**** Records for the exercise

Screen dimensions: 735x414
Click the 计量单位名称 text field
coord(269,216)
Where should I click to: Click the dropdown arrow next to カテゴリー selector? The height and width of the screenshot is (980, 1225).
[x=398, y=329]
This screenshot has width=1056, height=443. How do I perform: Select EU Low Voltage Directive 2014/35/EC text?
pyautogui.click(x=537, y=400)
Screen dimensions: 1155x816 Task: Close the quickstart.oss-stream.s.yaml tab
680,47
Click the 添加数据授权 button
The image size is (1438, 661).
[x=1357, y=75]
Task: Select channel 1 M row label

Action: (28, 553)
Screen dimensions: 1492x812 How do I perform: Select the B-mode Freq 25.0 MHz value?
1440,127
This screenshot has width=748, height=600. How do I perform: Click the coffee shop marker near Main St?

********

Task details
Print out every record again, exactly and in full.

Solution to this exercise
Screen dimensions: 735x414
Click the 计量单位名称 text field
coord(269,216)
Where should I click to: Click the dropdown arrow next to カテゴリー selector? The height and width of the screenshot is (980, 1225).
[x=398, y=329]
This screenshot has width=1056, height=443. How do I perform: Select EU Low Voltage Directive 2014/35/EC text?
pyautogui.click(x=537, y=400)
Screen dimensions: 1155x816 Task: Close the quickstart.oss-stream.s.yaml tab
680,47
Click the 添加数据授权 button
The image size is (1438, 661).
[x=1357, y=75]
Task: Select channel 1 M row label

Action: (28, 553)
Screen dimensions: 1492x812 How do I perform: Select the B-mode Freq 25.0 MHz value?
1440,127
This screenshot has width=748, height=600. How do I perform: Click the coffee shop marker near Main St?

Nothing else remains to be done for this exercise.